----- PAGE EXCERPT -----

SEMMMS pollution challenge
July 14th 2018: Stockport Council is facing a legal requirement to IMMEDIATELY reduce existing air pollution on the A34 at Cheadle/Gatley. But, shockingly, when the Council’s new Airport Road opens later this year it will put even more traffic and pollution on the A34. This impact on pollution was covered up when the Airport Road was approved. Amazingly, the new SEMMMS Refresh strategy even proposes widening part of the Airport Road/A555 to three lanes each way and widening the roundabout that puts traffic from the Airport Road/A555 on to the A34! It’s unbelievable that such a proposal is made at the same time that the Council leader is talking about diverting traffic off the A34 as a quick fix for pollution.
Would you chip in?
July 11th 2018: Stockport Council could waste our local money on preparations for the A6-M60 Bypass. The Council has put a statement on its SEMMMS website saying it will continue to try to get money from the Government and Transport for Greater Manchester to fund the next stage of “feasibility work” on the Bypass. If this doesn’t work, the Council says “we will need to consider funding following the outcome of the SEMMMS Refresh”. This seems to reopen the possibility that the Council will waste Stockport’s own money on doing “feasibility work” costing £500,000.

-----

(EXERCISE) Continue the Stockport road and air pollution updates above, starting after the final sentence of the July 11th 2018 entry.

----- GIVEN DATA -----

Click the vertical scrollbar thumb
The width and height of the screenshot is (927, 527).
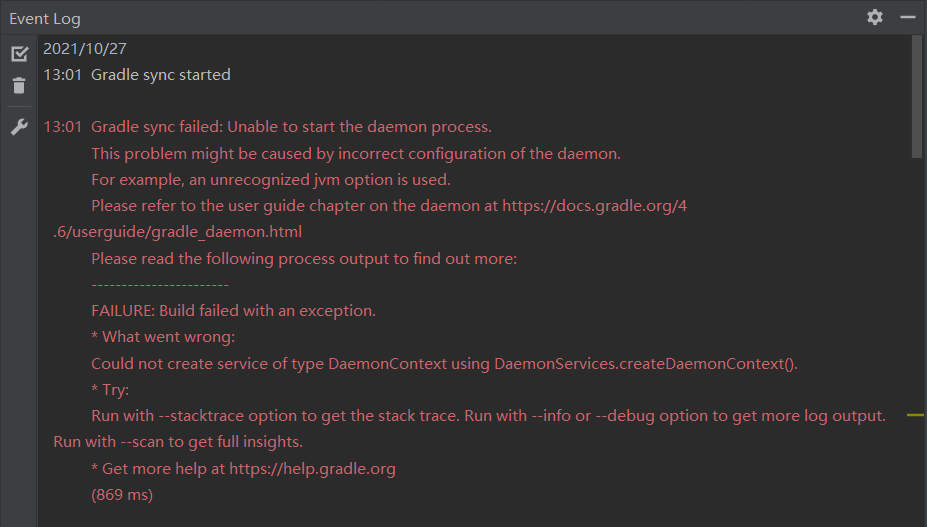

-----

(ANSWER FOR THE TASK)
The Council is in denial
June 29th 2018: We told last Thursday’s Council meeting that the A6-M60 Bypass shouldn’t be built – and can’t be built, following the government’s refusal of funding. But the Council is in denial. We were told it will reapply for money for the A6-M60 Bypass and it won’t remove the Bypass from its new transport strategy. The public consultation about the new transport strategy is to be extended for two weeks, ending on 16th July. The Council leader said the Council would hold a debate in the Autumn about the SEMMMS Refresh transport strategy. Amazingly, he said the Council had not published the Government’s letter (refusing funding) in February because they did not understand its implications.The picture taken before the meeting includes Councillors Sheila Bailey, Richard Coaton and Dickie Davies.
Please lift the threat!
June 13th 2018: We asked four questions at the SMBC Cabinet meeting yesterday evening. The most important was regarding the rebuff from the Department for Transport to the Council’s Bypass funding request. Rachel asked: “Following this rebuff, please would you 1. Tell councillors and the public that you have received this rebuff; 2. Stop wasting resources on transport plans that include the Bypass; and 3. Lift the threat to the Goyt and Poise Brook Valleys?” We received no direct answer to this. The Council are apparently blaming the Government for reneging on promises and intend to press on with the dodgy consultation and with future funding requests when the chance arises.
Slicing Peregrine Park
June 5th 2018: Peregrine Park at the southern tip of Bosden Farm Estate would be sliced by the A6-M60 Bypass. The park has a belt of trees which makes it number five of the eleven woods at risk from the Bypass. See the map.
Save the Flushes!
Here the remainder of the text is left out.